Reputation: 81
How to use 'class_weights' while using CatboostClassifier for Multiclass problem. The documentation says it should be a list but In what order do I need to put the weights? I have a label array with 15 classes from -2 to +2 including decimal numbers, with class-0 having much higher density compared to the others. Please help. Thanks,
I tried for the binary class which is easier to work with but no clue about multiclass.
cb_model_step1 = run_catboost(X_train, y_train_new, X_test, y_test_new, n_estimators = 1000, verbose=100, eta = 0.3, loss_function = 'MultiClassOneVsAll', class_weights = counter_new)
cb = CatBoostClassifier(thread_count=4, n_estimators=n_estimators, max_depth=10, class_weights = class_weights, eta=eta, loss_function = loss_function)
Upvotes: 8
Views: 18106
Reputation: 201
Now it is possible to pass a dictionary with labels and corresponding weights.
Suppose we have X_train, y_train and multiclassification problem.

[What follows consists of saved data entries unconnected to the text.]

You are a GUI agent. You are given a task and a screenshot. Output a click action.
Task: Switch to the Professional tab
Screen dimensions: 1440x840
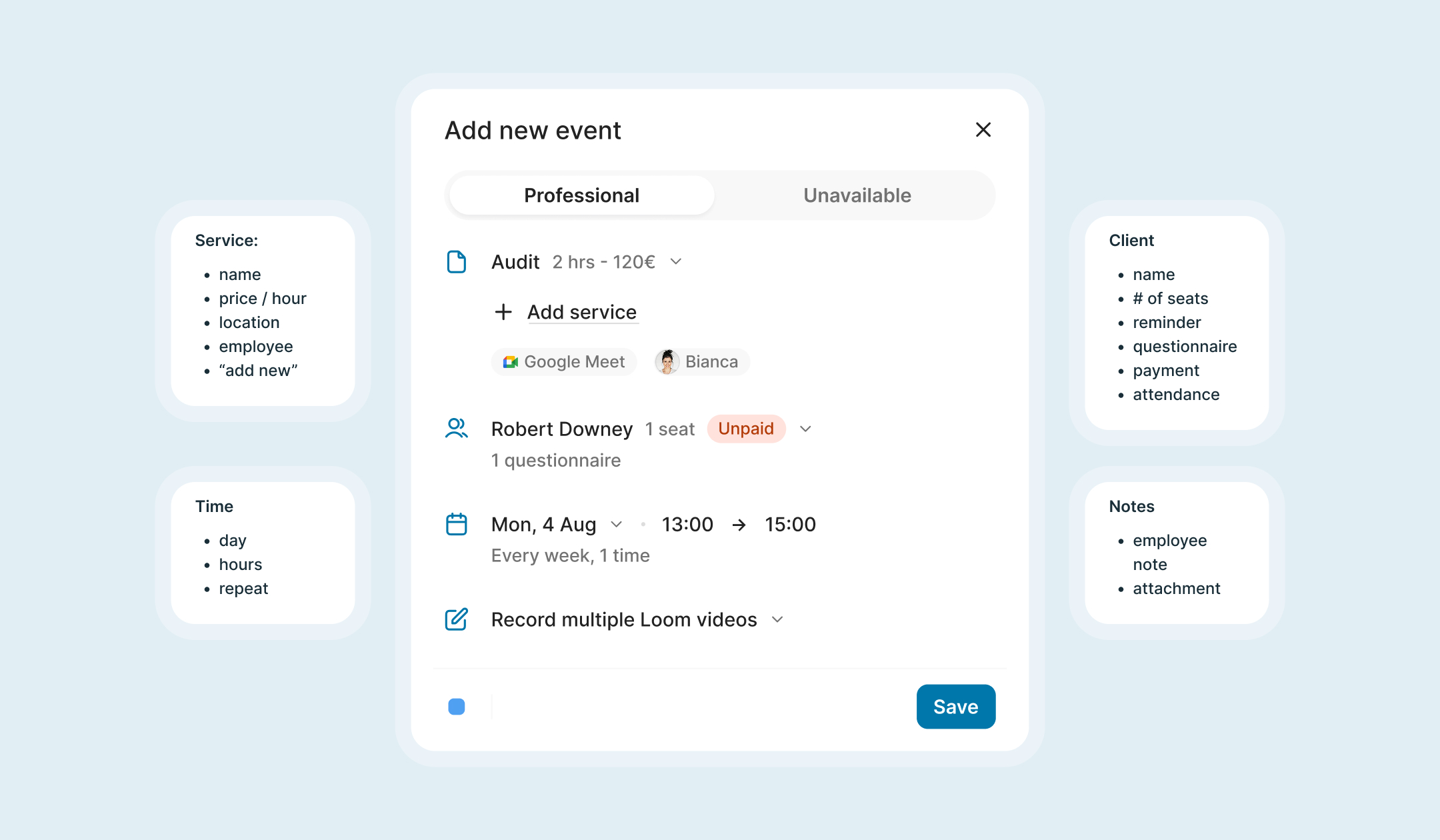581,195
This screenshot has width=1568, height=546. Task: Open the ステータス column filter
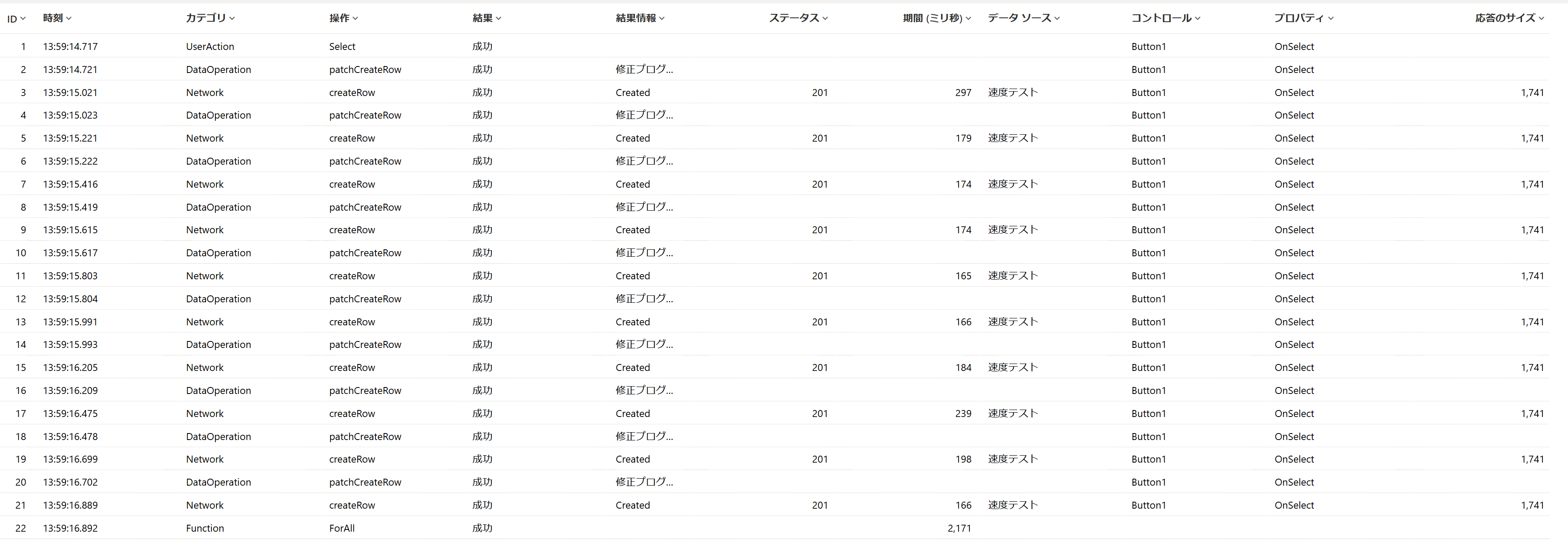click(x=825, y=18)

Then we can do the following
import numpy as np
from catboost import CatBoostClassifier
from sklearn.utils.class_weight import compute_class_weight
classes = np.unique(y_train)
weights = compute_class_weight(class_weight='balanced', classes=classes, y=y_train)

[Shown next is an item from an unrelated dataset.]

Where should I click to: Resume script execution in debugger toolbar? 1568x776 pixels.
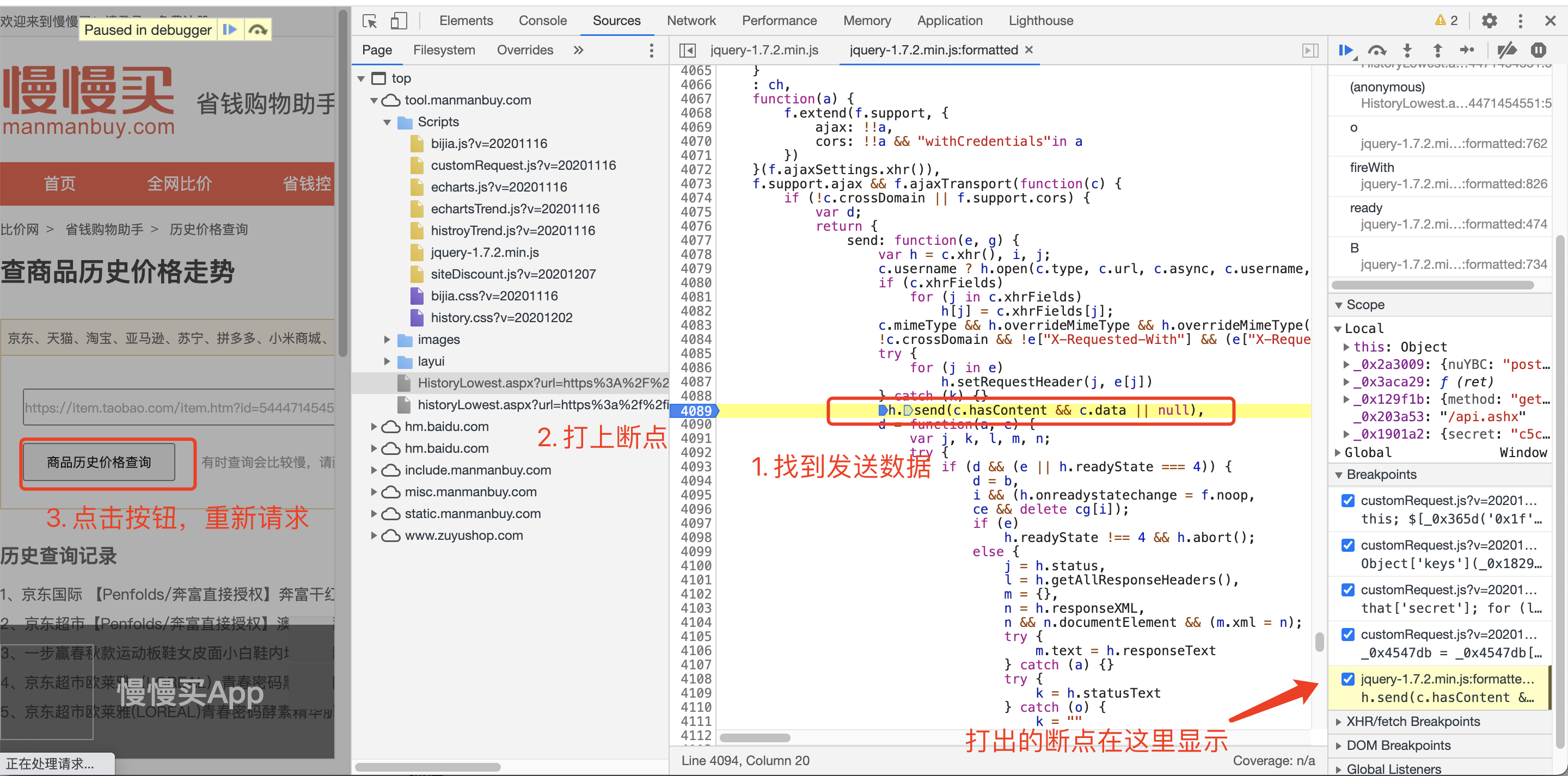[1345, 51]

class_weights = dict(zip(classes, weights))
clf = CatBoostClassifier(loss_function='MultiClassOneVsAll', class_weights=class_weights)
clf.fit(X_train, y_train)
Upvotes: 20
Reputation: 21
you need to fit model without any weights on tour dataset, then run CatBoostClassifier().classes_. it will show you classes order in catboost:
model_multiclass = CatBoostClassifier(iterations=1000,
depth=4,
learning_rate=0.05,
loss_function='MultiClass',
verbose=True,
early_stopping_rounds = 200,
bagging_temperature = 1,
metric_period = 100)
model_multiclass.fit(X_train, Y_train)
model_multiclass.classes_
Result:['35мр', '4мр', 'вывод на ИП', 'вывод на кк', 'вывод на фл', 'транзит']
Upvotes: 2